Requirement: Please quote exactly the lines below from the line containing "The width and height of the screenshot is (241, 277)." to the line containing "Task: Expand the EBS", both lines included, and nothing else.

*** Opening of Dataset excerpts ***

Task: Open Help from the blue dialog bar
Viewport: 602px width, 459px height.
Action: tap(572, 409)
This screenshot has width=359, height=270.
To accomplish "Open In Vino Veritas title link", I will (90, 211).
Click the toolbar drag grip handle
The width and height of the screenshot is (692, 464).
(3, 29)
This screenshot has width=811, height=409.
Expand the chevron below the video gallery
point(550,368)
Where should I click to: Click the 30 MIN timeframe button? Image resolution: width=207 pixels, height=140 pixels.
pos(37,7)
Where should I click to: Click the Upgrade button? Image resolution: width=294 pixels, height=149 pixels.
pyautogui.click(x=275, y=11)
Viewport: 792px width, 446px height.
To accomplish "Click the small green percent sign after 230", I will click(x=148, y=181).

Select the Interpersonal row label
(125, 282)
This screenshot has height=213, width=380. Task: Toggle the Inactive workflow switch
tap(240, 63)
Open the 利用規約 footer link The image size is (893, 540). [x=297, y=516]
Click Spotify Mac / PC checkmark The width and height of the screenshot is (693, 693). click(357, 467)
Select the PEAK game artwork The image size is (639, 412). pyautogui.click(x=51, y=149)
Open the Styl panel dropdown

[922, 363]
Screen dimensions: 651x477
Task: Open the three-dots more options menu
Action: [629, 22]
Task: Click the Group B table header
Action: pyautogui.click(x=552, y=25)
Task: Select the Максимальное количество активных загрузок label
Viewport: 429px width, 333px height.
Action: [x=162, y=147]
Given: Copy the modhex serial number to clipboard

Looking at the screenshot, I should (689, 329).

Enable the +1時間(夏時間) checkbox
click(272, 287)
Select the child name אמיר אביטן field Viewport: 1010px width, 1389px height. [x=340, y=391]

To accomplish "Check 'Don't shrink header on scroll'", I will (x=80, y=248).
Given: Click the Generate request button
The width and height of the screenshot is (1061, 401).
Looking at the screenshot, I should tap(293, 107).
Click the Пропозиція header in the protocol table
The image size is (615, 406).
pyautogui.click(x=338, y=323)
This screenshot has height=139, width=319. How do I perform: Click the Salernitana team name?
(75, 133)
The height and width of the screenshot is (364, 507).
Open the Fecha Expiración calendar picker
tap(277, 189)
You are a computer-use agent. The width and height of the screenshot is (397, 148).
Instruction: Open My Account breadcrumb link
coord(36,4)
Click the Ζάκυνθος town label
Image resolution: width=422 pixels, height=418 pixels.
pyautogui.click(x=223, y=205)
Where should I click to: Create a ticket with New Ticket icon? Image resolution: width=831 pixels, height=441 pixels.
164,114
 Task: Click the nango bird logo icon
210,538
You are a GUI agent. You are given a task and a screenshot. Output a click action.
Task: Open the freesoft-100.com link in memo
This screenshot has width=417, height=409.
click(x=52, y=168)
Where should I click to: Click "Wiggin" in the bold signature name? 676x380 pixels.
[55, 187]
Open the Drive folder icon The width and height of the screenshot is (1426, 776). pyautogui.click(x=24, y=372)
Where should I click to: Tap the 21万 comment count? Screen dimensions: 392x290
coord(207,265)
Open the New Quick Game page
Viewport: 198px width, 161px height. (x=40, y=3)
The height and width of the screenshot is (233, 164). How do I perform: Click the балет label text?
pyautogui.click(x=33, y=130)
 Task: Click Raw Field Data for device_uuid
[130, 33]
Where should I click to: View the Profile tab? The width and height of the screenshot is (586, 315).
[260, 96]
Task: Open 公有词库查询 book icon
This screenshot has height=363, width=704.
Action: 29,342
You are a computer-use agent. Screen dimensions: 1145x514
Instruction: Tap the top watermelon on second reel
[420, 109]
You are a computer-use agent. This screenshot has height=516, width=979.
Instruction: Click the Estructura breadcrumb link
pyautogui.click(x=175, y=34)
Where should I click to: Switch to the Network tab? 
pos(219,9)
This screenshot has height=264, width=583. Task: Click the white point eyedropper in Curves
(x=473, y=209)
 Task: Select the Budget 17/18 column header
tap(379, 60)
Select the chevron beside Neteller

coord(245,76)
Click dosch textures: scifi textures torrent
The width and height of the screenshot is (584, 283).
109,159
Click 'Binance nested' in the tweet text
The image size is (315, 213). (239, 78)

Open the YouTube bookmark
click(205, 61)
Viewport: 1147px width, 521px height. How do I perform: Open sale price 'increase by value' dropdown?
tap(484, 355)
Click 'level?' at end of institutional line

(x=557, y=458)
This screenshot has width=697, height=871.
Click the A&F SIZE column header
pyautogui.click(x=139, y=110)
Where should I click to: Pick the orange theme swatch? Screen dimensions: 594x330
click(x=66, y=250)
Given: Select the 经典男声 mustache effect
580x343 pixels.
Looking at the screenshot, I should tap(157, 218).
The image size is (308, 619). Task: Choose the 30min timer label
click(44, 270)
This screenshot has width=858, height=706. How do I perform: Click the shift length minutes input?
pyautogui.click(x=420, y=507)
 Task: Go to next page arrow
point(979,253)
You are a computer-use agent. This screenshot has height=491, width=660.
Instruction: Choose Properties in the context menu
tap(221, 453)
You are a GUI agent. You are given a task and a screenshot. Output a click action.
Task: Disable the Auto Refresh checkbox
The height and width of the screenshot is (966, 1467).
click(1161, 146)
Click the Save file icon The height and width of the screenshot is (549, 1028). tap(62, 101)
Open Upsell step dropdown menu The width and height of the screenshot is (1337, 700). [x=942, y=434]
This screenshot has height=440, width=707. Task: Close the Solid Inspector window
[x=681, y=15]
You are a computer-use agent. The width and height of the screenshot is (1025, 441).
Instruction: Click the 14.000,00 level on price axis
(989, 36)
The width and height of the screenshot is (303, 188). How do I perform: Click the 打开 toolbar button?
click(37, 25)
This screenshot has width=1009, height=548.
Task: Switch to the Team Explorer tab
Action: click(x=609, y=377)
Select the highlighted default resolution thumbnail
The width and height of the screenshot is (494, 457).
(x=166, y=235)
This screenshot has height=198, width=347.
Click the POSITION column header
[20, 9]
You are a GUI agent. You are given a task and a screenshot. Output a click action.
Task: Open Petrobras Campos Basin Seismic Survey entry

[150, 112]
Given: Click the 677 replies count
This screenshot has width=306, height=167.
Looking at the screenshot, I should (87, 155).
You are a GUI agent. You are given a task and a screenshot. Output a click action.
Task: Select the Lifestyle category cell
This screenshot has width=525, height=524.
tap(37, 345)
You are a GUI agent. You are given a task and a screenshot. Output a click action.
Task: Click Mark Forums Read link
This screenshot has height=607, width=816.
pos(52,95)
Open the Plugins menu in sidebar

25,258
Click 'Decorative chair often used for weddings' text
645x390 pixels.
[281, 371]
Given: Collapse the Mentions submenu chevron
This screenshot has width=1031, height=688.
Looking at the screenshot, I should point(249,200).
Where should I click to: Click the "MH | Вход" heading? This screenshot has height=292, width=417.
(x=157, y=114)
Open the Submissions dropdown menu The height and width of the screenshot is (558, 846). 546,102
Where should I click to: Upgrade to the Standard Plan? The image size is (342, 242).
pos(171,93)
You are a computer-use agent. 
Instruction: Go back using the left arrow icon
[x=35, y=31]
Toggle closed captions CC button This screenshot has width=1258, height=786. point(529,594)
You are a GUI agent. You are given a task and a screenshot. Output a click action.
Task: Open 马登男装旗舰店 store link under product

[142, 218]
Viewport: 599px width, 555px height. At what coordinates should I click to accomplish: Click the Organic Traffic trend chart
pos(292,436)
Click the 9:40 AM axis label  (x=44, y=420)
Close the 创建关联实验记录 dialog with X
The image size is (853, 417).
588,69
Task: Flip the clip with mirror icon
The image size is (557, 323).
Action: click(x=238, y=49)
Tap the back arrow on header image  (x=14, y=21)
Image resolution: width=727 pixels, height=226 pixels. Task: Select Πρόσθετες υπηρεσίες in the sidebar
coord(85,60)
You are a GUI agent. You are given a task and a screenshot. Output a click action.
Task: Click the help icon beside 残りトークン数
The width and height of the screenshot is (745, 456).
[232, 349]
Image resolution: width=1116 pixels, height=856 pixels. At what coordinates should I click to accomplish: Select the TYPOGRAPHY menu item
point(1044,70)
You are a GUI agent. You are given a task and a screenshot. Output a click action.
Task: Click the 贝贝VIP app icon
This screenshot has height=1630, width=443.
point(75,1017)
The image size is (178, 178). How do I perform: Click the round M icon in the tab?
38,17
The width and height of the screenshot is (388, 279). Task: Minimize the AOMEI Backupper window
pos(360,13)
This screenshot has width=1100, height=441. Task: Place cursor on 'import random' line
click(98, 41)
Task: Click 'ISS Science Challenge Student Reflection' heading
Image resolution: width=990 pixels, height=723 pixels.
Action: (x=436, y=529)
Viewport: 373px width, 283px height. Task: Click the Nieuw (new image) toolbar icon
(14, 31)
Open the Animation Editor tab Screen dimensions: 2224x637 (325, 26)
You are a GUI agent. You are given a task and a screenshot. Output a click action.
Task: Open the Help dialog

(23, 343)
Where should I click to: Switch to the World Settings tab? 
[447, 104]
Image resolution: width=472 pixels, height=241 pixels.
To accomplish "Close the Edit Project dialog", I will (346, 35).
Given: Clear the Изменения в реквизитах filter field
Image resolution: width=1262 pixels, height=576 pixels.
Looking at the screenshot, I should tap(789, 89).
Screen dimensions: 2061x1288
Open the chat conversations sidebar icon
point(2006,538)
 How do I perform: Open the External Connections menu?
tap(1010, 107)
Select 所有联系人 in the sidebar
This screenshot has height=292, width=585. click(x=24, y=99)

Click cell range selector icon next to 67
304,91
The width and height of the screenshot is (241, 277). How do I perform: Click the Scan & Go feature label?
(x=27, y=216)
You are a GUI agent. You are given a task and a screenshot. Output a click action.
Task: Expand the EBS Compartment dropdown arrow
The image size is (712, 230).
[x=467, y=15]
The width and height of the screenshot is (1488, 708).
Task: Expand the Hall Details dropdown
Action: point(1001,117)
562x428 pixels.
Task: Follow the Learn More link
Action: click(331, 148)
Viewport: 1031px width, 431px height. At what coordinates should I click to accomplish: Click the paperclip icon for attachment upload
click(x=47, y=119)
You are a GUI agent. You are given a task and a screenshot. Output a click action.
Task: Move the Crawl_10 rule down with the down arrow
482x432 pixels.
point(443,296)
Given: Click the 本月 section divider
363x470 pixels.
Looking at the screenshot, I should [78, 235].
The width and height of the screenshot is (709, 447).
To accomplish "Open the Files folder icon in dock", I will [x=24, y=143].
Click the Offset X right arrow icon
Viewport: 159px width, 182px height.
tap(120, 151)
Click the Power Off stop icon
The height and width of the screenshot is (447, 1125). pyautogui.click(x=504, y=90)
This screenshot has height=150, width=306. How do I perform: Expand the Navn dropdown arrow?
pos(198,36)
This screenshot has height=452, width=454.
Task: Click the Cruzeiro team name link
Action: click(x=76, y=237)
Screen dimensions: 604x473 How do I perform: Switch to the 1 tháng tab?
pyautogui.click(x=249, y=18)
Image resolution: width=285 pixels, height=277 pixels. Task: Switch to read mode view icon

*** Close of Dataset excerpts ***

Reply:
The width and height of the screenshot is (241, 277). How do I perform: Click the Scan & Go feature label?
(x=27, y=216)
You are a GUI agent. You are given a task and a screenshot. Output a click action.
Task: Expand the EBS Compartment dropdown arrow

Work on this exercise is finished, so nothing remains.